Dolores movió la cabeza.

-Ya Dolores, pero es que casi me lo desgracian.

Rosa estaba preocupada.

– Pues desgració a los otros, que orgullosa te tienes que sentir, niña.

– Hinchá como una pava, Dolores

Una gran sonrisa llenó su bello rostro.

– Así tienen que ser los hombres, buena pieza has cogido, con dos cojones.

Afirmó Dolores, asintiendo con la cabeza.

              Y se fue.

              Rosita lo miró con cara de resignación.

– ¿Ya lo sabe todo el mundo?, -preguntó Pablo en su inocencia.

– ¿Tú qué crees?

Pablo puso cara de resignación.

-Oye, ¿y qué es eso de que lo están buscando?, -preguntó extrañado.

– Porque te atacó a traición, cara a cara y uno a uno es una cosa, lo que te pasó a ti ayer es algo muy distinto, -comentó como si fuera una sentencia que debía de conocer.

– ¿Y si le cogen, que pasa?, -volvió a preguntar.

– Te llamarán a ti al Consejo de Ancianos, y ellos verán lo que se hace.

Pablo pensó que para ellos era santa palabra, era su ley.

– ¿Sin policía?, -preguntó de nuevo.

– Son nuestras leyes, tan antiguas o más que las vuestras.

Afirmó sin pestañear, para ellos era lo natural, lo que debía hacerse.

– Mira que sabe la gitanita.

Puso cara de admiración.

– Cállate Payo.

Le sonrió dulcemente.

– Yo pa callarte te daba un beso, pero no me dejan.

Le contestó de corazón.

– Porque no quieres.

Sonrió pícaramente.

              Se levantó e hizo ee amago de ir tras de ella, pero salió corriendo, escondiéndose detrás de las cortinas.

              Se volvió a sentar.

– Mariquita, se oyó detrás de las cortinas.

La vio enseñando la cara con una sonrisa picarona.

– Ya… Ya… si te cojo…

              Y se rieron.

              Ange los miraba, callada, y Rosa ni quería verla, a pesar de que los miraba fijamente.

              Aquella tarde los dejaron salir a Rosita y a él a dar un paseo, Ange fue con ellos porque los tenía que acompañar de carabina; nada más dieron la vuelta a la calle, Rosita se le agarró de la cintura y él le echó el brazo sobre el hombro.

              Iba vestida como una niña, con una falda azul plisada y una camisa rosa, zapatos castellanos planos y el pelo suelto, apenas si se había echado algo en sus pestañas que hacían que cuando miraba solo se le vieran los refulgentes ojos azules.
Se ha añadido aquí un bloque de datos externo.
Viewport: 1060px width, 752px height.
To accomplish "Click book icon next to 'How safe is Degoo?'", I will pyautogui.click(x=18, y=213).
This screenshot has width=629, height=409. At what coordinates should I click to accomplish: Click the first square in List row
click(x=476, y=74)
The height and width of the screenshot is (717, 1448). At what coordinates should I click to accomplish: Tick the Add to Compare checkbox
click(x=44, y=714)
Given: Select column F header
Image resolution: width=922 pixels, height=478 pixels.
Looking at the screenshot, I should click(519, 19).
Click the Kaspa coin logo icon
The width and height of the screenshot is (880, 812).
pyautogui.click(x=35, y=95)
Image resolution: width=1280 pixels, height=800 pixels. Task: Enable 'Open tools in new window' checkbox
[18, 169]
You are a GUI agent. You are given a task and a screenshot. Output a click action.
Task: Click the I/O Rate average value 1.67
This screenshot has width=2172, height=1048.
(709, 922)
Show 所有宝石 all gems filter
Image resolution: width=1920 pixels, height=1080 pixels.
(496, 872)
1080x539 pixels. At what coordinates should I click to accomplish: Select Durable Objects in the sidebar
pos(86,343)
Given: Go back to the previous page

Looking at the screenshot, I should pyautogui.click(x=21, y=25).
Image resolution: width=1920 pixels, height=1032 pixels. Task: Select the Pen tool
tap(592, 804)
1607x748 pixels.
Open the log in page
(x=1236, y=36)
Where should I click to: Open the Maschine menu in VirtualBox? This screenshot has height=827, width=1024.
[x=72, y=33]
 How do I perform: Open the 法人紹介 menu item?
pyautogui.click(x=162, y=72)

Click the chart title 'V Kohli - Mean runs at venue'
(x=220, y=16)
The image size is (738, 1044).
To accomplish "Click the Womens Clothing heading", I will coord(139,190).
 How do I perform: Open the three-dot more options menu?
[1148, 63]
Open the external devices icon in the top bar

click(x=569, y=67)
Nada más de pintura llevaba, ni falta que le hacía.

              Salieron a la Iglesia de San Lorenzo, bello edificio, con su pequeño jardín de rosas rojas, allí se detuvo, y sin importarle lo que le dijeran, cogió una y se la dio a Rosita, cogió otra y se la di a Ange, que aceptó a regañadientes.

              Continuaron por la calle Escañuela y se pararon en cualquier establecimiento que expusiera algo, cacharros de cocina, para los que tuvieron palabras de admiración o de desprecio. Él, como no entendía nada, se calló. Lo mejor que pudo hacer. Las primas volvían a estar en salsa.

              Llegaron a la Plaza de la Magdalena, con su bella iglesia y jardines, y vio un tenderete atestado de gente.

– ! Caracoles ¡

Exclamaron las dos al unísono. Y se olvidaron de todo.

– ¿Caracoles?, -comentó Pablo con asco.

– Si cateto, caracoles, una delicia para personas con clase, no como tú, cateto.

Rosita lo miró como si no supiera de las cosas buenas de la vida.

              Se acercaron en su extraña conversación.

-Yo de los chicos o de los gordos, cabrillas…….

              Jerga extraña e incomprensible.

– De los chicos.

Rosita se colocó delante de él y comenzó a saltar como una niña pequeña.

-De los chicos, de los chicos…

– Vale.

Contestó.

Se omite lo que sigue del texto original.